══ EXTRACTED INFORMATION ══

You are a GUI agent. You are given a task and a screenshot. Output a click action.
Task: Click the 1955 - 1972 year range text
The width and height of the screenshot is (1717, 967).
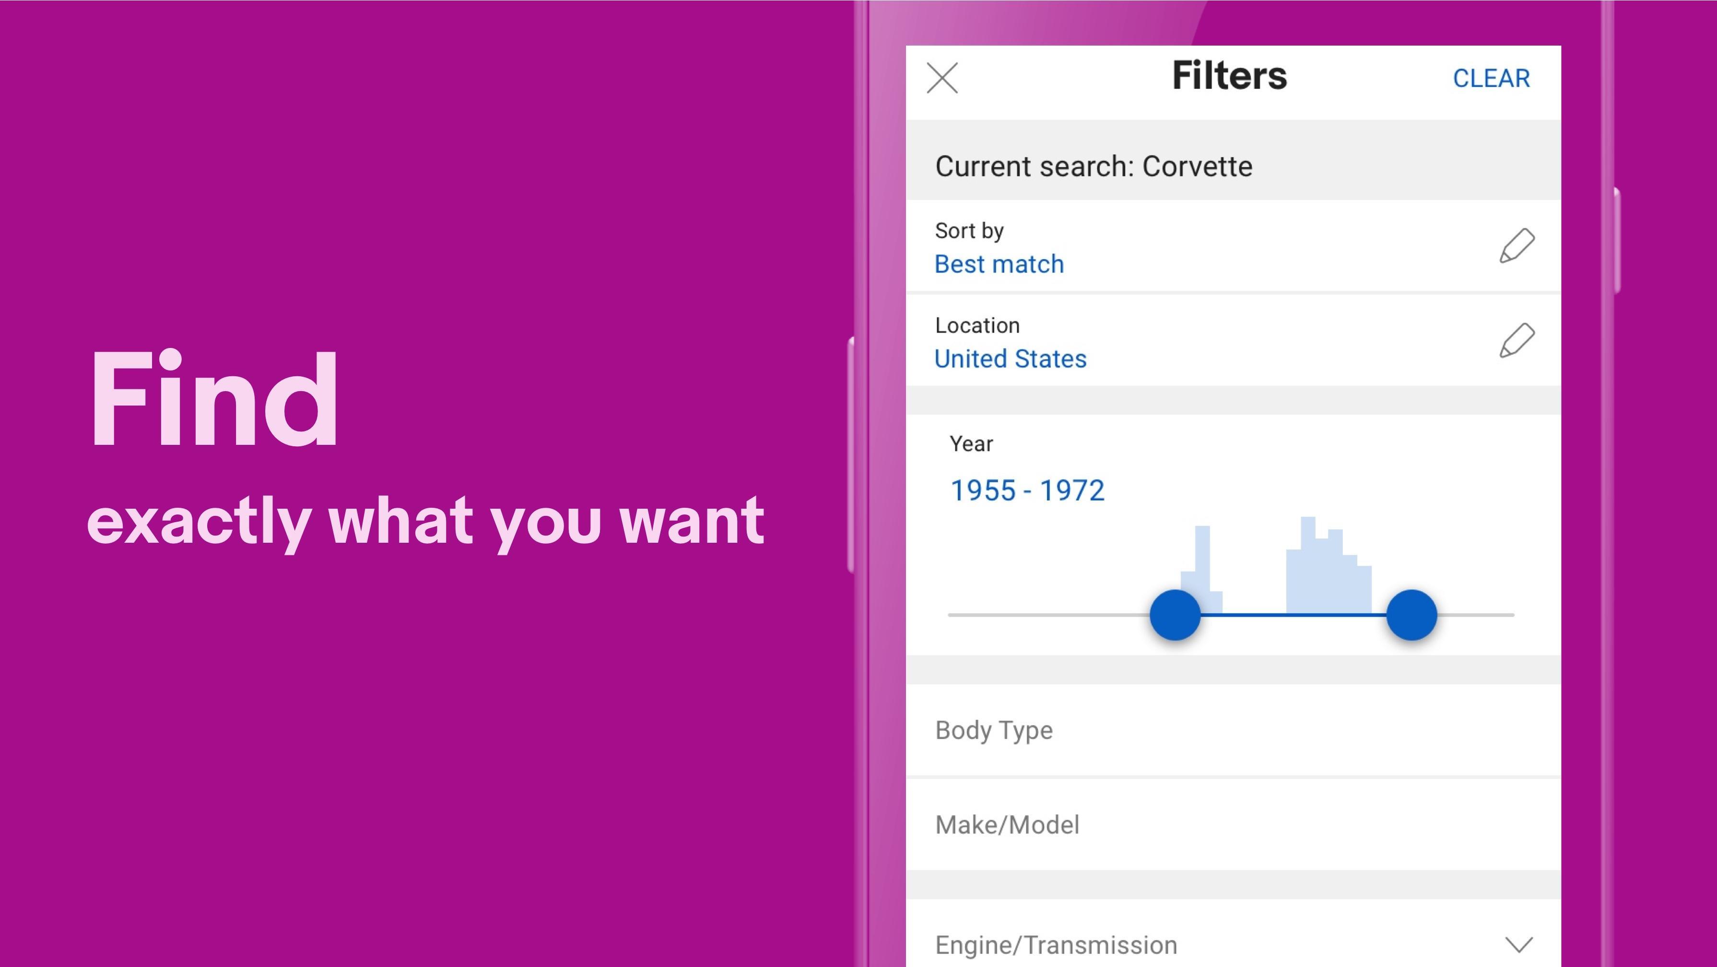(1027, 490)
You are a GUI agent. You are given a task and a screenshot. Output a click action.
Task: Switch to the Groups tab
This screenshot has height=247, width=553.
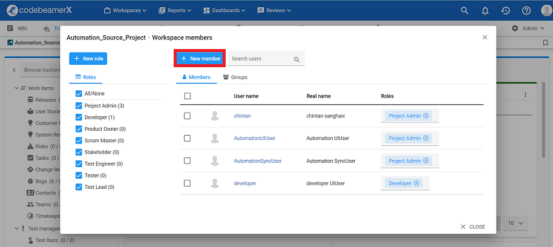coord(235,77)
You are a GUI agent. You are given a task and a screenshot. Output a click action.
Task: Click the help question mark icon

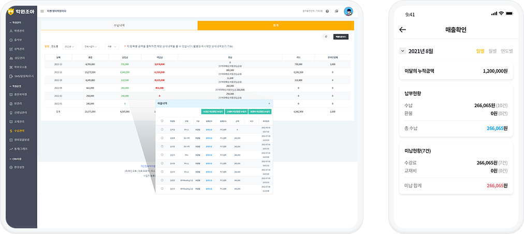327,11
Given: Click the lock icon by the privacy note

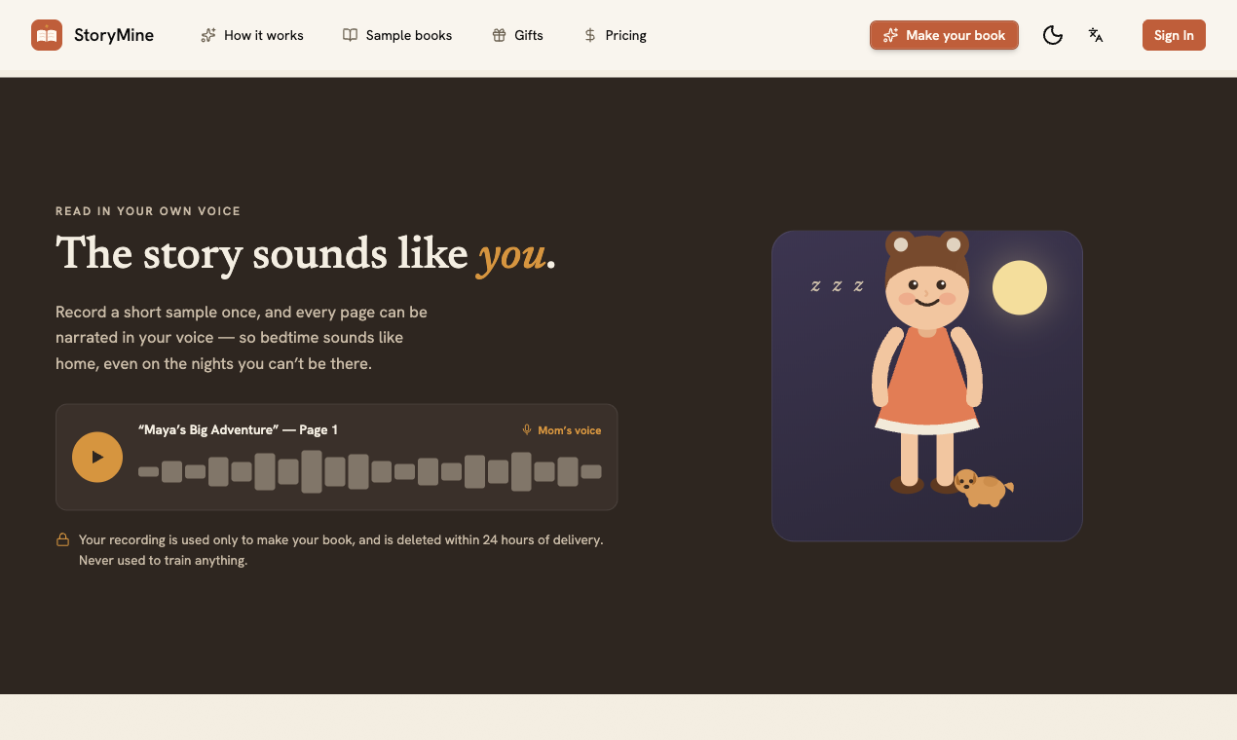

═══

### WORK ITEM
Transcribe the records above exactly, leaving out every picture.

### RESPONSE TO THIS TASK
You are a GUI agent. You are given a task and a screenshot. Output a click action.
Task: Click the 1955 - 1972 year range text
The width and height of the screenshot is (1717, 967).
(1027, 490)
You are a GUI agent. You are given a task and a screenshot. Output a click action.
Task: Switch to the Groups tab
This screenshot has height=247, width=553.
coord(235,77)
You are a GUI agent. You are given a task and a screenshot. Output a click action.
Task: Click the help question mark icon

327,11
Given: Click the lock icon by the privacy note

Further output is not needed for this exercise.